Serum amyloid P (SAP)—a known inhibitor of pulmonary and cardiac fibrosis—may also have antifibrotic effects in the kidneys, according to a study published in Science Translational Medicine.

In experiments in two models of renal fibrosis in mice, administration of human SAP (hSAP) was associated with dose-dependent reductions in fibrosis. Although fibroblasts were still present in similar numbers, hSAP treatment was associated with down-regulation of fibrotic collagen gene transcription and collagen protein deposition. Further experiments suggested that hSAP selectively localized to the injured kidneys, mainly associated with apoptotic and necrotic cells. In humans, more severe kidney disease was associated with lower plasma concentrations of hSAP.

In the kidneys, fibrosis depends on inflammatory monocytes and macrophages, rather than fibroblasts. The antifibrotic effect of hSAP appeared to occur via monocyte/macrophage binding and suppression, dependent on interleukin-19 and regulated binding to Fcy receptors.

There is an urgent need for new treatments directed against chronic inflammation with fibrosis. A natural soluble pattern recognition receptor, SAP has been shown to recognize danger-associated molecular patterns (DAMPs) on the membranes of apoptotic cells and promote Fcy receptor-dependent phagocytosis.

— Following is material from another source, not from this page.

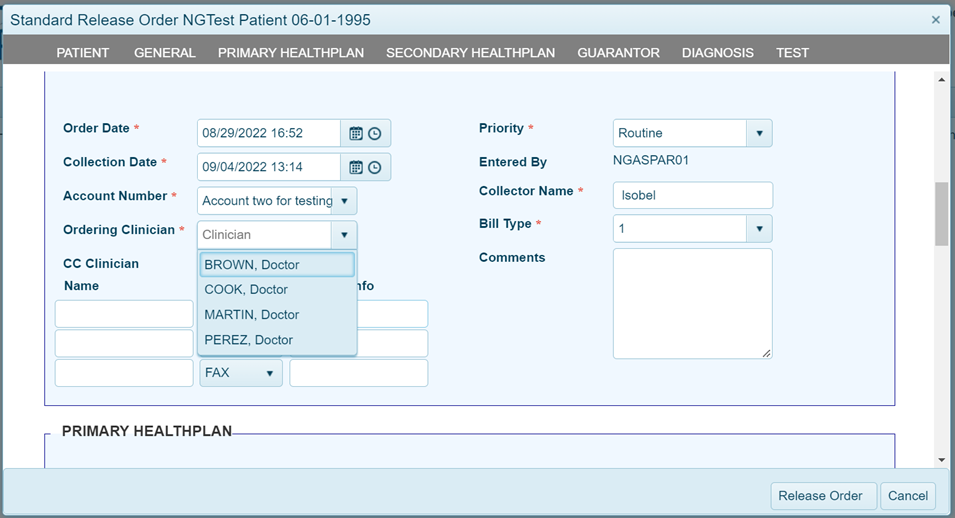The height and width of the screenshot is (518, 955).
Task: Open time picker for Order Date
Action: tap(375, 133)
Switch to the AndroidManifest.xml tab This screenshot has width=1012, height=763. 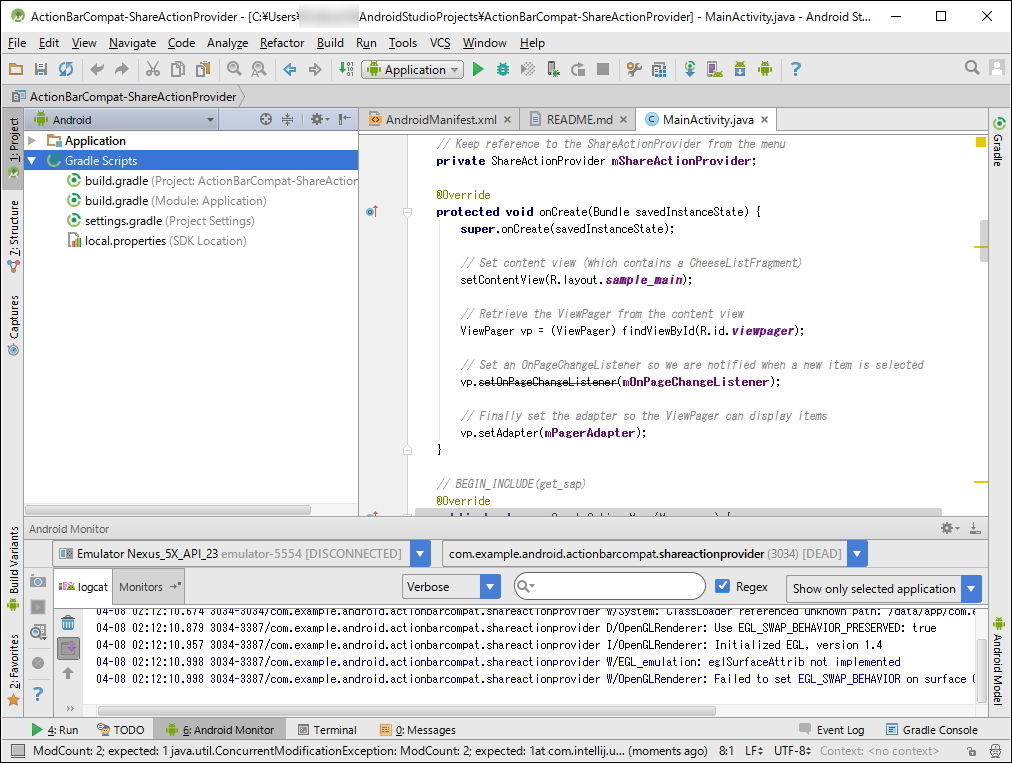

The new results suggest that SAP acts as a natural inhibitor of fibrosis in response to inflammatory kidney injury. A recombinant form of hSAP is undergoing initial studies in humans [Castaño AP, Lin S-L, Surowy T, Nowlin BT, Turlapati SA, Patel T, Singh A, Li S, Lupher ML Jr, Duffield JS. Serum amyloid P inhibits fibrosis through Fcy R-dependent monocyte-macrophage regulation in vivo. Sci Transl Med. 2009; 1:5–13].